Stock Series is a touring car racing series based in Brazil promoted by Vicar. The series returned in 2018 as Stock Light, having replaced the previous Campeonato Brasileiro de Turismo, Copa Chevrolet Montana formerly known as Stock Car Copa Vicar, Stock Car Light, and Stock Car B which had run since 1993. The series serves as the official access category to Stock Car Brasil, as well as having manufacturer support from Chevrolet. The series champion is awarded a R$ 2.5 million scholarship to compete in Stock Car.

History

In 1993, Stock Car B was created in order to facilitate the access of newcomers to the Stock Car Brasil, until 1999 the category competed in the same grid as Stock Car Brasil.

In 2000 the name of the series was changed to Stock Car Brasil Light and began competing separately from Stock Car Brasil.

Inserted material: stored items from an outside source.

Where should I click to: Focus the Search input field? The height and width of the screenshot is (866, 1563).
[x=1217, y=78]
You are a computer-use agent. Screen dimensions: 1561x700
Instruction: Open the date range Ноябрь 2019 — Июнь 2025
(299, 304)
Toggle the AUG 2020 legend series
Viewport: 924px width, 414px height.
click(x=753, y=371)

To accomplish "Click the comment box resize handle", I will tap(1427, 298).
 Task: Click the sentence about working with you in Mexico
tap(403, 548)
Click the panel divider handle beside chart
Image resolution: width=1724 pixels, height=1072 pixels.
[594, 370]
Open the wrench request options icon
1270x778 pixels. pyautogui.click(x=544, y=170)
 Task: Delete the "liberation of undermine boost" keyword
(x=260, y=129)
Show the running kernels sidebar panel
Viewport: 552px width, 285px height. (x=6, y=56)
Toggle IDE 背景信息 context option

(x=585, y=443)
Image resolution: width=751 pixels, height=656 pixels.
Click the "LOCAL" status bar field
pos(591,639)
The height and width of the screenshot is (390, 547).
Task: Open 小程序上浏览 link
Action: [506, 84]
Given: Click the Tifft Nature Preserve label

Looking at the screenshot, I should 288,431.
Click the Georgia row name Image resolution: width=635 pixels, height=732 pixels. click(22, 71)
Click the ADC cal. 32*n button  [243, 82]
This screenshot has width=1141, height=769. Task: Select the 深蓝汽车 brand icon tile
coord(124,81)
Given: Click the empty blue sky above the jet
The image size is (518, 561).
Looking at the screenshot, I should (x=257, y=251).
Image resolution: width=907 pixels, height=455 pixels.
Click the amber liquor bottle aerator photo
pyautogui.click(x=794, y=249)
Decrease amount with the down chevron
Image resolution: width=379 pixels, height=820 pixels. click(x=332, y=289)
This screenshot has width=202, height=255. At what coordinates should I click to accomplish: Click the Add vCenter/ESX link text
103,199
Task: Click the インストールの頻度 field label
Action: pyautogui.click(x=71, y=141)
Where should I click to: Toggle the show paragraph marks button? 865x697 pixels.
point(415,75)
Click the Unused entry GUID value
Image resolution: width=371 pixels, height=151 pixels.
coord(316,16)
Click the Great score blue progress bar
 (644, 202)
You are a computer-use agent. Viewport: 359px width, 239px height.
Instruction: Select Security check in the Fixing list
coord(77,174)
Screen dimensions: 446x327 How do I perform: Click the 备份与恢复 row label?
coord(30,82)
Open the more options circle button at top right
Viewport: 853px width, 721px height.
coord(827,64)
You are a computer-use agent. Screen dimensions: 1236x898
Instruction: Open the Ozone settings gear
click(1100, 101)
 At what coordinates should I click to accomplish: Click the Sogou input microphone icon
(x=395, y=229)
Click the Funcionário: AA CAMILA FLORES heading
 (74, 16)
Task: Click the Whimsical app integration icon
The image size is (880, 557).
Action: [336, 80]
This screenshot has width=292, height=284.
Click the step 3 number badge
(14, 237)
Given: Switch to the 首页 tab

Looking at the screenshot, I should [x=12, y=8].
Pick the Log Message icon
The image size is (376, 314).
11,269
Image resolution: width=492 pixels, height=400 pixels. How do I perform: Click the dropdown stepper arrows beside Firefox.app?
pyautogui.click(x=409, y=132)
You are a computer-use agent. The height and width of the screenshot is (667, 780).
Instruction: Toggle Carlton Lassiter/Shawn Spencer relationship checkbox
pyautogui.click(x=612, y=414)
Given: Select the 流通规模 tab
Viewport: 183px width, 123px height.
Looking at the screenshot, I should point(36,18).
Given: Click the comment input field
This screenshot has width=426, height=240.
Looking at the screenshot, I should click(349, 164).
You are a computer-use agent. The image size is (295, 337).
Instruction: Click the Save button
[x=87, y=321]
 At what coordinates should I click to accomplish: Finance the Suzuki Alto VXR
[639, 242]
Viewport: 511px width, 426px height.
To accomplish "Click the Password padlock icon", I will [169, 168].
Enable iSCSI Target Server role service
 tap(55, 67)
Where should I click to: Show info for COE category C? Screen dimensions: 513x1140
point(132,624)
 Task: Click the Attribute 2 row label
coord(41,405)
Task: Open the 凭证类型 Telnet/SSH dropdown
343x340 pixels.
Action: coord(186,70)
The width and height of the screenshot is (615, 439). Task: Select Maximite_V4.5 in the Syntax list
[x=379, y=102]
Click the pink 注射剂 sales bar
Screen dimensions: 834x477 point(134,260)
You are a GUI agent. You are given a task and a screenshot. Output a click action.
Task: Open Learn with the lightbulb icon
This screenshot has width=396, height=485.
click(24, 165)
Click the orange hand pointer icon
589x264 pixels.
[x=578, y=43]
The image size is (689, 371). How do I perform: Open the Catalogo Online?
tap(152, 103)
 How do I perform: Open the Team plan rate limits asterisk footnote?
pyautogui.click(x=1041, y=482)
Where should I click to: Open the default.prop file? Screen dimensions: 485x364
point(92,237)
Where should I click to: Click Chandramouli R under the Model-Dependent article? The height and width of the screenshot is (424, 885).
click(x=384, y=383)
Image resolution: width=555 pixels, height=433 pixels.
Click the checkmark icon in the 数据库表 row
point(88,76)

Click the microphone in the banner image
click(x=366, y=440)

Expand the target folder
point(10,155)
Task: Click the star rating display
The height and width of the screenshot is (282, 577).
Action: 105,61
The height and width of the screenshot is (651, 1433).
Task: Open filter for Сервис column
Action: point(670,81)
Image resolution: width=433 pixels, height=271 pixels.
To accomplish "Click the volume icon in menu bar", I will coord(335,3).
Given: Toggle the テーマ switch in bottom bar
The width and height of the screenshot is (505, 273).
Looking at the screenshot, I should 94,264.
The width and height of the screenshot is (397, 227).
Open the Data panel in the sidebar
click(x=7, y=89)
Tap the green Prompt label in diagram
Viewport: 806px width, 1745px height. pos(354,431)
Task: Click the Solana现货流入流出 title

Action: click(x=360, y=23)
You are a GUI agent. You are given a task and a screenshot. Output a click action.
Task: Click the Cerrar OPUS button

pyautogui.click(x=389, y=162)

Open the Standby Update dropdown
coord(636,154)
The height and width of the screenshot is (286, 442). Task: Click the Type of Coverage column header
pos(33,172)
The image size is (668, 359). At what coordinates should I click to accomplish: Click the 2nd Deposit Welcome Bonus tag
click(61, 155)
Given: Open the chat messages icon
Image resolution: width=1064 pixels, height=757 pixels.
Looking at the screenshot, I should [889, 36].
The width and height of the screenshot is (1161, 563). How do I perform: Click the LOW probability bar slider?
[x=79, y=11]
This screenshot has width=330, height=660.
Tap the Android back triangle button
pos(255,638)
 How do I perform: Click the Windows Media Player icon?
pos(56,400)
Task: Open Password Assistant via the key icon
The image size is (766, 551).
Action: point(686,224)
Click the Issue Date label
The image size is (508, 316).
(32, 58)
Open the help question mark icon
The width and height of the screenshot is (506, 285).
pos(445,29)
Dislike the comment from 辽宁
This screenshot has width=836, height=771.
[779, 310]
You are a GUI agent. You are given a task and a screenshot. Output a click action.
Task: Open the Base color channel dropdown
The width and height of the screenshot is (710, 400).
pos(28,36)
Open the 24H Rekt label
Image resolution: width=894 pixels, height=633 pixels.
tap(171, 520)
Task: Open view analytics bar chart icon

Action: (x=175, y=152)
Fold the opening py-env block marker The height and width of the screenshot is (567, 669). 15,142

In 2010, another change in the access division. The merger between the Copa Vicar and Pick Up Racing resulted in the creation of the Copa Chevrolet Montana, with the engine and the appearance of the pick-ups, inspired by the street version of the Chevrolet Montana. Strong and collecting outstanding teams and drivers in the country, the strong division arrived in search of their place in the national automobile scene.

In 2013 Campeonato Brasileiro de Turismo (Brazilian Touring Championship) replacing Copa Chevrolet Montana. The chassis, designed by JL company is similar that used in Stock Car Brasil with a V8 engine.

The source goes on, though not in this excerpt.